Write out every line exactly, from the first line of the records below through the line that contains "Have already visited the (374, 316)".

*** RAW DATA ***

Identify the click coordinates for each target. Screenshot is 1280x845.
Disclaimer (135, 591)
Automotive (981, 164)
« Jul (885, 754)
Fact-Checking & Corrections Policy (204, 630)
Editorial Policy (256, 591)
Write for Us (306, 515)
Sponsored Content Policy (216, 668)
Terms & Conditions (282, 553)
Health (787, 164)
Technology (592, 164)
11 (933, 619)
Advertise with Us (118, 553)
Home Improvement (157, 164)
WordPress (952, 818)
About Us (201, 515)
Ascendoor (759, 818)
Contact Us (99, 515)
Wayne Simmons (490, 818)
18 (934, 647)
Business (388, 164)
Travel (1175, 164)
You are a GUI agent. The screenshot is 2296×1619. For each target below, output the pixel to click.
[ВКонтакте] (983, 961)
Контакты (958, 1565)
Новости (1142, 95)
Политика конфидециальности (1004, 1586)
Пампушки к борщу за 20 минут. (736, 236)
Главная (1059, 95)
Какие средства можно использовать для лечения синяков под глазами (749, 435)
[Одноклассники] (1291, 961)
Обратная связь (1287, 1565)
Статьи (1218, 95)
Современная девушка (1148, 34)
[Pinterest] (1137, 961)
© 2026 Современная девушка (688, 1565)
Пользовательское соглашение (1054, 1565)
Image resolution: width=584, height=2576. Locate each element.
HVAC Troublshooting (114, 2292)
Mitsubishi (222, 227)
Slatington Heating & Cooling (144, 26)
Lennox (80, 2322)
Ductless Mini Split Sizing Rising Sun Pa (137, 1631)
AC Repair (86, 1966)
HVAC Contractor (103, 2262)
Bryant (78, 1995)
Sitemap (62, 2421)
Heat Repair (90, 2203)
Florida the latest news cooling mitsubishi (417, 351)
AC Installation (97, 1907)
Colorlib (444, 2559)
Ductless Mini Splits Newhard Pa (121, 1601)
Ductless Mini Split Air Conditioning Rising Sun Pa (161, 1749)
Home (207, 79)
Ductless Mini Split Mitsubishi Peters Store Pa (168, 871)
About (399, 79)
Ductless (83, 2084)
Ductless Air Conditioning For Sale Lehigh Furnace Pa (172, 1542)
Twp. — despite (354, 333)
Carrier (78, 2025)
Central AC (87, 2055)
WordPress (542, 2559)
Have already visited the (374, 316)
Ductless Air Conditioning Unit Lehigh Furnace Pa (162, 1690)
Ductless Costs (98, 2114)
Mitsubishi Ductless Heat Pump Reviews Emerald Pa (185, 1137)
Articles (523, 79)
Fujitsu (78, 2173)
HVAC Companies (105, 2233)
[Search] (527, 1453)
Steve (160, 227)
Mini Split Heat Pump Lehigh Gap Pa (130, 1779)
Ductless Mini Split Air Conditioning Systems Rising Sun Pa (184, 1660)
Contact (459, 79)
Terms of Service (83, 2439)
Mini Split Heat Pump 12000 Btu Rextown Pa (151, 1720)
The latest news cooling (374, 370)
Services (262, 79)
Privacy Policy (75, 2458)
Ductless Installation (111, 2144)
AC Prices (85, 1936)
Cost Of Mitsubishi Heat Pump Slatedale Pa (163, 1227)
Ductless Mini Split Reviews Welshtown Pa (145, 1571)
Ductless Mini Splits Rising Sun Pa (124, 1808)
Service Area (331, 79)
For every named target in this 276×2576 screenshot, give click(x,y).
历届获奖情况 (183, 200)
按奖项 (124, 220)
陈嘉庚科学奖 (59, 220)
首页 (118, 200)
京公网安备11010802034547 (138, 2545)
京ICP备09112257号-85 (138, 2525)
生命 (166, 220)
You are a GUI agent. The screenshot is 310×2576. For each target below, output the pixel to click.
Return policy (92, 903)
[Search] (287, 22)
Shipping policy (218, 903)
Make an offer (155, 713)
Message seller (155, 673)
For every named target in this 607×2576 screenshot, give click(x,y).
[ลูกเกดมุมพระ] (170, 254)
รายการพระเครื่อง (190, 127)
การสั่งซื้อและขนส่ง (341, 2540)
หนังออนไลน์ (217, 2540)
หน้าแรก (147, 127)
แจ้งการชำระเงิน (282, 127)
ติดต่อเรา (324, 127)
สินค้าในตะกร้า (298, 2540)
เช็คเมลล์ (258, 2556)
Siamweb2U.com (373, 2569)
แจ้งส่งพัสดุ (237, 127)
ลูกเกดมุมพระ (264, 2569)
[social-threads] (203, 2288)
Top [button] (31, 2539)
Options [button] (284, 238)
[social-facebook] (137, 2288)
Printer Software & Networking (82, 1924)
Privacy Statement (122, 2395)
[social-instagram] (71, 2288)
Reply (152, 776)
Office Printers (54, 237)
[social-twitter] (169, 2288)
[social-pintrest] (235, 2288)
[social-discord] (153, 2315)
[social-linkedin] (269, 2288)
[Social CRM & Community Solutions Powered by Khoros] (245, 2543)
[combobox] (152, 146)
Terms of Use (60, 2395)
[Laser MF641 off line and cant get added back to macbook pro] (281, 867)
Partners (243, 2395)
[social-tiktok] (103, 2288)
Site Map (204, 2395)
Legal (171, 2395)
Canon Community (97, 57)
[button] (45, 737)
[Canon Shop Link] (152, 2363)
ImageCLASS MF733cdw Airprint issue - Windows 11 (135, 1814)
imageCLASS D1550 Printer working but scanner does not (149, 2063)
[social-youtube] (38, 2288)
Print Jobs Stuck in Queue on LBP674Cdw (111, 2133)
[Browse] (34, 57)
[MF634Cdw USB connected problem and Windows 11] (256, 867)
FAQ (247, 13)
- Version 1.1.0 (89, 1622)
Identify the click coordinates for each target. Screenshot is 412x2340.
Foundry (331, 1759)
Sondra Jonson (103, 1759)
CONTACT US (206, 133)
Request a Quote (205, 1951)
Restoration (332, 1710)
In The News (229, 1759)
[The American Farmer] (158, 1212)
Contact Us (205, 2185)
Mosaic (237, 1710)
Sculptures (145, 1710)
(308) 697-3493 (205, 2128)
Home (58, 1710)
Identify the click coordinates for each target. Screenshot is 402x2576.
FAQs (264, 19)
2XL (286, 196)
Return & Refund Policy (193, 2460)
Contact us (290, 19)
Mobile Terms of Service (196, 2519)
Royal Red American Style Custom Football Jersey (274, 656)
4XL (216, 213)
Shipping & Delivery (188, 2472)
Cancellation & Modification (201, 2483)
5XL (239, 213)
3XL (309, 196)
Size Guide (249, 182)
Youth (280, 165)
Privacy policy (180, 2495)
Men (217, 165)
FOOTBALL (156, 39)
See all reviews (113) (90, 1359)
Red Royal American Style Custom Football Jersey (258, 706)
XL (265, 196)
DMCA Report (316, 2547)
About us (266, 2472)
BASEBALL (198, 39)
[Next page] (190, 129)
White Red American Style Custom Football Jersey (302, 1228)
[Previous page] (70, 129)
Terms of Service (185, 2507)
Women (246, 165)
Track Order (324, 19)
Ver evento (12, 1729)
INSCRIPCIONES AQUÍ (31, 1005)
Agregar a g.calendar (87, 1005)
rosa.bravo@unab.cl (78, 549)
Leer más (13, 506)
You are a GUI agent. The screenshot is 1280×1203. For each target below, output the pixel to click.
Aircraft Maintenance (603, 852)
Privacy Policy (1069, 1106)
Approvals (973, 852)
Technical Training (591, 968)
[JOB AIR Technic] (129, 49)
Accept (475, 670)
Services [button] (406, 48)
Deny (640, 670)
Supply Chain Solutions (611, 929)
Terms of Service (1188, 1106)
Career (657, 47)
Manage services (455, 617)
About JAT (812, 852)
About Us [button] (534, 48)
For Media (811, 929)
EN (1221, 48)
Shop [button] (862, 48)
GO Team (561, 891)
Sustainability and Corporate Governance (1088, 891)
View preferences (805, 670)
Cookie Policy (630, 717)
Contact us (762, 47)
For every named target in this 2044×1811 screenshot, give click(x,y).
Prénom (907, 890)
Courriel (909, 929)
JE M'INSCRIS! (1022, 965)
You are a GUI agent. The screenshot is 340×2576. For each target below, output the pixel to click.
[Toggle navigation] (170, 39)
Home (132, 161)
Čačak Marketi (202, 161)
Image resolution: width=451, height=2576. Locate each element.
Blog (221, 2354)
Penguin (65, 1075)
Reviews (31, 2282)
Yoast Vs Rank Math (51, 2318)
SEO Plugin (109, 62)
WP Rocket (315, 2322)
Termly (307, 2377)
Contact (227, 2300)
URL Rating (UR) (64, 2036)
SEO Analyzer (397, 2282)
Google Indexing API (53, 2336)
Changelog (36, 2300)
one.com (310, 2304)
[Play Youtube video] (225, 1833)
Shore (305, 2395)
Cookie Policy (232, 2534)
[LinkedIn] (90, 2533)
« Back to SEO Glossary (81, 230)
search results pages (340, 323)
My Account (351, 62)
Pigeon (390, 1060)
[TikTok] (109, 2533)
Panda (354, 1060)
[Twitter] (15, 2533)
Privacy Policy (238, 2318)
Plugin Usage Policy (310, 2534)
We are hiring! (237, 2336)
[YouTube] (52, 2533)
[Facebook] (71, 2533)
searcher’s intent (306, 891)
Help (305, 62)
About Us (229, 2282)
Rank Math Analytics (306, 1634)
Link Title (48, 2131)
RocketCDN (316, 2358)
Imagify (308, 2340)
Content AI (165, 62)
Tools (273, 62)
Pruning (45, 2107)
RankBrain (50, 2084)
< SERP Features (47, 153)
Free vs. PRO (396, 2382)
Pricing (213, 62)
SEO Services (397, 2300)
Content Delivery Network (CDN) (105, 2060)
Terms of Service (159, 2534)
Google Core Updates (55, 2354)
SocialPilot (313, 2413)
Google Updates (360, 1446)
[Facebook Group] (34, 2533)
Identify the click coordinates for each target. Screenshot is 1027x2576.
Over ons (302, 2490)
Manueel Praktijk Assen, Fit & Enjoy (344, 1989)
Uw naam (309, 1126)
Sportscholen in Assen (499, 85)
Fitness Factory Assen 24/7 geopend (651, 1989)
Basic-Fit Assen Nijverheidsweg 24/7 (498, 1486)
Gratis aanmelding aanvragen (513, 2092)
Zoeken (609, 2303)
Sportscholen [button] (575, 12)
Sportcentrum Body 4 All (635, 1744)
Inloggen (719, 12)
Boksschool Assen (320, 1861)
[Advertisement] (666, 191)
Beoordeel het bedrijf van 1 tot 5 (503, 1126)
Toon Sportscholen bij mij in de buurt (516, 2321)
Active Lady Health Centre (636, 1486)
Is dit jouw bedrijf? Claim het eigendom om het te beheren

*** End of RAW DATA ***

• _RESULT FOR THIS TASK_
Identify the click coordinates for each target. Screenshot is 1280x845.
Disclaimer (135, 591)
Automotive (981, 164)
« Jul (885, 754)
Fact-Checking & Corrections Policy (204, 630)
Editorial Policy (256, 591)
Write for Us (306, 515)
Sponsored Content Policy (216, 668)
Terms & Conditions (282, 553)
Health (787, 164)
Technology (592, 164)
11 (933, 619)
Advertise with Us (118, 553)
Home Improvement (157, 164)
WordPress (952, 818)
About Us (201, 515)
Ascendoor (759, 818)
Contact Us (99, 515)
Wayne Simmons (490, 818)
18 (934, 647)
Business (388, 164)
Travel (1175, 164)
You are a GUI agent. The screenshot is 2296×1619. For each target below, output the pixel to click.
[ВКонтакте] (983, 961)
Контакты (958, 1565)
Новости (1142, 95)
Политика конфидециальности (1004, 1586)
Пампушки к борщу за 20 минут. (736, 236)
Главная (1059, 95)
Какие средства можно использовать для лечения синяков под глазами (749, 435)
[Одноклассники] (1291, 961)
Обратная связь (1287, 1565)
Статьи (1218, 95)
Современная девушка (1148, 34)
[Pinterest] (1137, 961)
© 2026 Современная девушка (688, 1565)
Пользовательское соглашение (1054, 1565)
Image resolution: width=584, height=2576. Locate each element.
HVAC Troublshooting (114, 2292)
Mitsubishi (222, 227)
Slatington Heating & Cooling (144, 26)
Lennox (80, 2322)
Ductless Mini Split Sizing Rising Sun Pa (137, 1631)
AC Repair (86, 1966)
HVAC Contractor (103, 2262)
Bryant (78, 1995)
Sitemap (62, 2421)
Heat Repair (90, 2203)
Florida the latest news cooling mitsubishi (417, 351)
AC Installation (97, 1907)
Colorlib (444, 2559)
Ductless Mini Splits Newhard Pa (121, 1601)
Ductless Mini Split Air Conditioning Rising Sun Pa (161, 1749)
Home (207, 79)
Ductless Mini Split Mitsubishi Peters Store Pa (168, 871)
About (399, 79)
Ductless (83, 2084)
Ductless Air Conditioning For Sale Lehigh Furnace Pa (172, 1542)
Twp. — despite (354, 333)
Carrier (78, 2025)
Central AC (87, 2055)
WordPress (542, 2559)
Have already visited the (374, 316)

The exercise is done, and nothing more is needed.